As a reminder: Thunderdome is a way to compare the performance and behaviour of different versions of IPFS gateways using real traffic in a controlled environment. It’s being developed by the Production Engineering team, currently Ian Davis (@iand) and Tommy Hall (@thattommyhall).

In our last update Tommy demonstrated how we could define an experiment, stand it up and have traffic streamed to it within minutes. Since then we have been refining that process and improving the metrics we report and the dashboards we produce.

We’re now in the position where we can run several experiments concurrently. We have setup and run four different experiments for Kubo, each of which has been streamed live Gateway traffic for over 24 hours. This update lists some key findings and dives a bit deeper into the experiments we are running.

Key Findings

We have only been running these experiments for 1-2 days so it is still early to be drawing conclusions. But each of the three significant experiments we have run has uncovered some interesting data or behaviour so we’re really excited that Thunderdome is proving to be useful tool to make available for everyone to use.
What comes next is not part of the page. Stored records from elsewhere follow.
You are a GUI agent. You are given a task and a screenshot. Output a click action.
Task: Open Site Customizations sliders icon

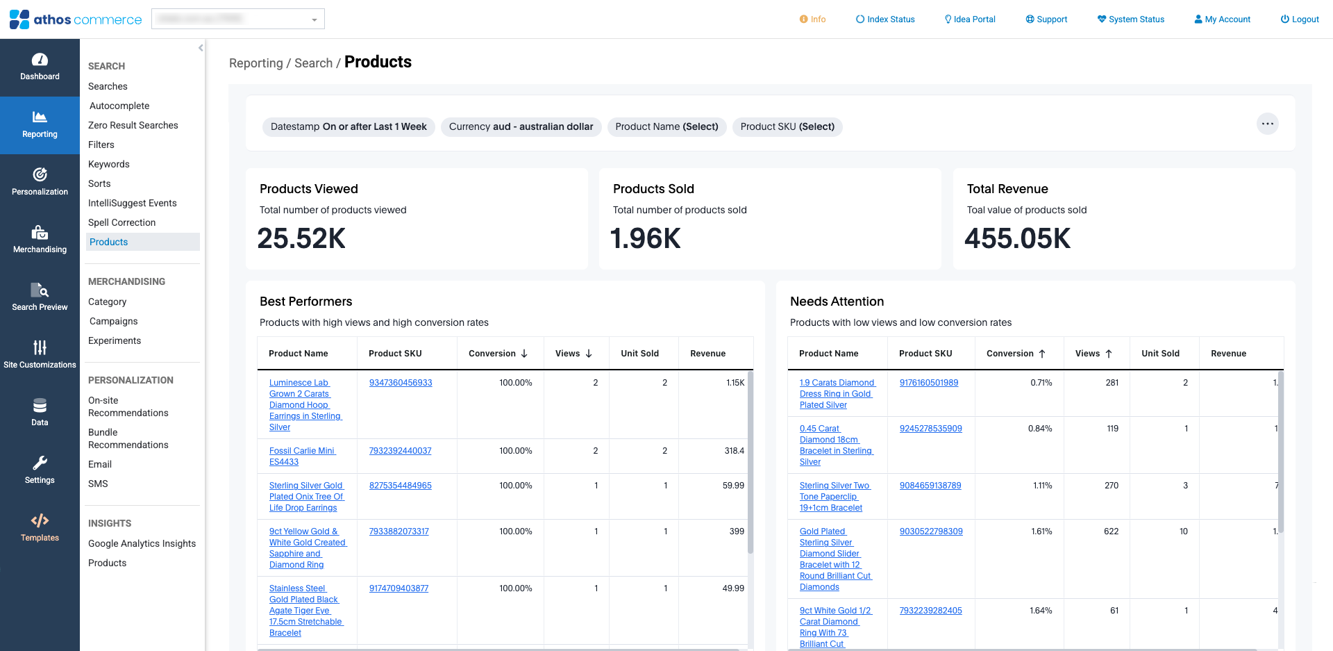(x=40, y=347)
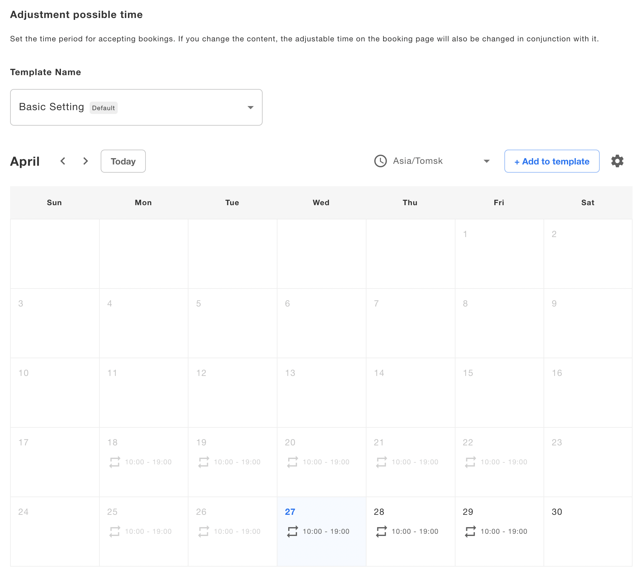Click the 10:00 - 19:00 slot on April 22

point(503,462)
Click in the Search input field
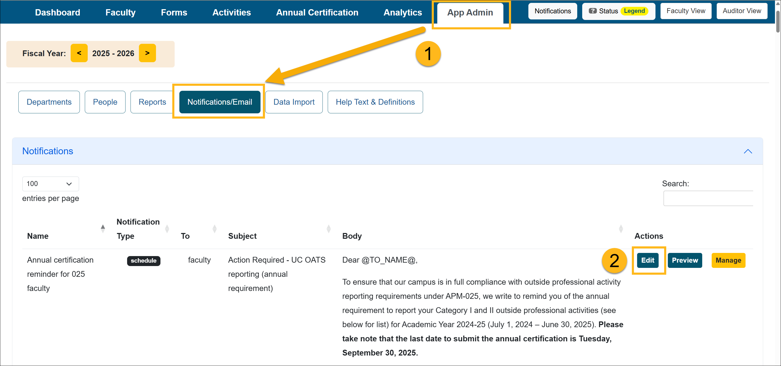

Each experiment is discussed in detail below but if you just want to dive into the metrics, these are the main charts we use on Grafana:

Experiment One: tweedles

tweedles is our null experiment. We run two identical instances of Kubo (dee and dum) and send the same traffic to each of them. We do this to give us more confidence that dealgood, the component that sends the stream of requests and measures response times, is behaving well. Every instance in an experiment gets sent the same requests by dealgood so they should respond similarly.

In the tweedles experiment the TTFB metric shows almost no difference at any of the quantiles which indicates that we're running a fair test.

target metrics (tweedles experiment)

target metrics (tweedles experiment)

Resource utilization is similar too, with both averaging about 27k goroutines and using 5-6GiB heap.

In terms of request handling, both instances are receiving about 15 per second and there are almost zero drops. Drops indicate that the instance can't keep up with the number of requests that dealgood is sending: the request is dropped if there are too many in-flight at any one time. The number of concurrent requests and the maximum rate at which they are sent is configured on a per experiment basis. In the future we plan to adapt these dynamically as part of warming up the instances so we can make sure the instances are fully utilized.